Symptoms of an Ectopic Pregnancy Symptoms include vaginal bleeding, pain in the abdomen and other signs, such as tender breasts or nausea. However, it may be difficult for your healthcare provider to diagnose an ectopic pregnancy because many of these symptoms can be present in a normal pregnancy.
Diagnosing Ectopic Pregnancy To test for an ectopic pregnancy, human chorionic gonadotropin (HCG), a hormone produced during pregnancy, is measured. The test is called a quantitative HCG. The level of HCG increases rapidly in a normal pregnancy and doubles in value about every 2 days. If HCG levels do not increase as they should, an abnormal pregnancy is suspected. In the case of an ectopic pregnancy, the woman may have a high HCG level with no sign of a pregnancy inside the uterus.
Ultrasound testing is also helpful in diagnosing an ectopic pregnancy. (We discuss ultrasound in detail in Week 11.) A tubal pregnancy may be visible in the tube during ultrasound examination. Doctors may see blood in the abdomen from rupture and bleeding or a mass in the area of the Fallopian tube or the ovary. Our ability to diagnose an ectopic pregnancy has improved with use of laparoscopy. Tiny incisions are made in the area of the bellybutton and in the lower-abdominal area. Doctors view the inside of the abdomen and the pelvic organs with a small instrument (called a laparascope). They can see an ectopic pregnancy if one is present. An attempt is made to diagnose a tubal pregnancy before it ruptures and damages the tube, which could make it necessary to remove the entire tube. Early diagnosis also attempts to avoid the risk of internal bleeding from a ruptured, bleeding tube.
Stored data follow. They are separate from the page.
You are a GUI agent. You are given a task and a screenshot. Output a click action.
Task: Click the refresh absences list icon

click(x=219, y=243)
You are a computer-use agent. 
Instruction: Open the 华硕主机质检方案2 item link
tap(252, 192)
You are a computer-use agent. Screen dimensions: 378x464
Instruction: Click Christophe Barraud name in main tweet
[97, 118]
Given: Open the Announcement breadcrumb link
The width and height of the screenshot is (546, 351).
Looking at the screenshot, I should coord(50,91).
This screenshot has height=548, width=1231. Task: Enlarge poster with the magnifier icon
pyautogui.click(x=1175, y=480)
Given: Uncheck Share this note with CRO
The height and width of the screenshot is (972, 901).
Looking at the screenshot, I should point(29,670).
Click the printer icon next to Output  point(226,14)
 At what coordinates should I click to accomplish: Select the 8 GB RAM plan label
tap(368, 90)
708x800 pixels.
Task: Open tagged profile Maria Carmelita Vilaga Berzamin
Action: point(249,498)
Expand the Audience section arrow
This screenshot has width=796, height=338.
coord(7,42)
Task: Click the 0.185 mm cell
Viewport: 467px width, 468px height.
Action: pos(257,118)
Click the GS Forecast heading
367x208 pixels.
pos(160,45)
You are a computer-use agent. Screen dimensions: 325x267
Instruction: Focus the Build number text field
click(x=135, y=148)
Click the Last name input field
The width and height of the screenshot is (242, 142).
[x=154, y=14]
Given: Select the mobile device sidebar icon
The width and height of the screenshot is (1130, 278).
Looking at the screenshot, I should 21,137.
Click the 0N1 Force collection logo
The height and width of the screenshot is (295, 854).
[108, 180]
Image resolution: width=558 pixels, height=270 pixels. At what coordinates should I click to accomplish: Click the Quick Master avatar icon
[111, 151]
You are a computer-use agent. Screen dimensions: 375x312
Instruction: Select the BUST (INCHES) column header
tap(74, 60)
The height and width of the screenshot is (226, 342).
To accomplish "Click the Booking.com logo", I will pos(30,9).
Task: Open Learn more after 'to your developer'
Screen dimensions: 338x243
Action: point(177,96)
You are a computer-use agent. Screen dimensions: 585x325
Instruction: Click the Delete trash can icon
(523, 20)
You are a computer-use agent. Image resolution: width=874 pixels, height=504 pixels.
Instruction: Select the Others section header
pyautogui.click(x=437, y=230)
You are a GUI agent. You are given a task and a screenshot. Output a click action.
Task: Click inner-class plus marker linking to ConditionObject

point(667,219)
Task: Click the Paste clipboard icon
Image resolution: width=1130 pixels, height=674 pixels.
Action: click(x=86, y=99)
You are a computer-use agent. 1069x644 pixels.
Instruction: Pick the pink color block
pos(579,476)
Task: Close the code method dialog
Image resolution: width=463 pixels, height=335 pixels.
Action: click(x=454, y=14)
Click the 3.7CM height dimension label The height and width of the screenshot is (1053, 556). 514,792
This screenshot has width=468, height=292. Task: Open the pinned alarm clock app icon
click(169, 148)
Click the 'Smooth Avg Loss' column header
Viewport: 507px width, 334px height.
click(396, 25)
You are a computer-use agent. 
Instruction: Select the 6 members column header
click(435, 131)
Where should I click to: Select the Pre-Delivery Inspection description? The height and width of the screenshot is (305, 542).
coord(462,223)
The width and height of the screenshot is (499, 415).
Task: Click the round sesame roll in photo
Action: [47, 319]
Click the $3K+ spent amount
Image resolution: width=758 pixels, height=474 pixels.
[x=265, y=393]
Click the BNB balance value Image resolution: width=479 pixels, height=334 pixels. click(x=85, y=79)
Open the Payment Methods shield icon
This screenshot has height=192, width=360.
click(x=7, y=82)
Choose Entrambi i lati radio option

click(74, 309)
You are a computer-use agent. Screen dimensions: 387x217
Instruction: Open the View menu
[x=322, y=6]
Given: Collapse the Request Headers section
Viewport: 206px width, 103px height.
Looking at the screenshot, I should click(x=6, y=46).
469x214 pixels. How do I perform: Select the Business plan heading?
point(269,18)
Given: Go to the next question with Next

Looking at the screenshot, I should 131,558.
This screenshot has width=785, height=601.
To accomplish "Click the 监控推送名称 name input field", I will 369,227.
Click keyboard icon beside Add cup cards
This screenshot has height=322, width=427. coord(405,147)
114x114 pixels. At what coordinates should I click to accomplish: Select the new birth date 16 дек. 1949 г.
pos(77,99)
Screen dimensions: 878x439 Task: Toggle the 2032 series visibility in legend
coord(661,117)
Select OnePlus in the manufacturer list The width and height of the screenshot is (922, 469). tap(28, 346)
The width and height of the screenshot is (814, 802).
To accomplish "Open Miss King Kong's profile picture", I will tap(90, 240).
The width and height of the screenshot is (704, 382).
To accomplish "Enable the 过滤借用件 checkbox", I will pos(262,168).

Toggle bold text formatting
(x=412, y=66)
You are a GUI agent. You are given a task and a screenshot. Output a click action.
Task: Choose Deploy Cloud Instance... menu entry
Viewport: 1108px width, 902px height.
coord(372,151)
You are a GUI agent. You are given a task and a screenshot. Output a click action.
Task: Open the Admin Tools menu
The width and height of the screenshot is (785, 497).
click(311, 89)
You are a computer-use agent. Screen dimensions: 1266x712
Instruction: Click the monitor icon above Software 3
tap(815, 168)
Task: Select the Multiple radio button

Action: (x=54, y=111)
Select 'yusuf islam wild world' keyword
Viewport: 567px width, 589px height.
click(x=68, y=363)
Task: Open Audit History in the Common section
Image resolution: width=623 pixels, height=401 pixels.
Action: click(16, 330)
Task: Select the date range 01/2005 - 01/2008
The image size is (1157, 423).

Most ectopic pregnancies are detected around 6 to 8 weeks of pregnancy. The key in early diagnosis involves communication between you and your doctor about symptoms and their severity.
Treatment for Ectopic Pregnancy With an ectopic pregnancy, the doctor's goal is to remove the pregnancy while preserving fertility. Surgical treatment requires general anesthesia, laparoscopy or laparotomy (a larger incision and no scope), and recovery from surgery. In many instances, it is necessary to remove the Fallopian tube, which affects future fertility.
A new, nonsurgical treatment of an unruptured ectopic pregnancy involves the use of a cancer drug, methotrexate.
Methotrexate is given by an I.V. in the hospital or outpatient clinic. Methotrexate is cytotoxic; it terminates the pregnancy. HCG levels should decrease after this treatment, which indicates the pregnancy has been terminated. Symptoms should improve.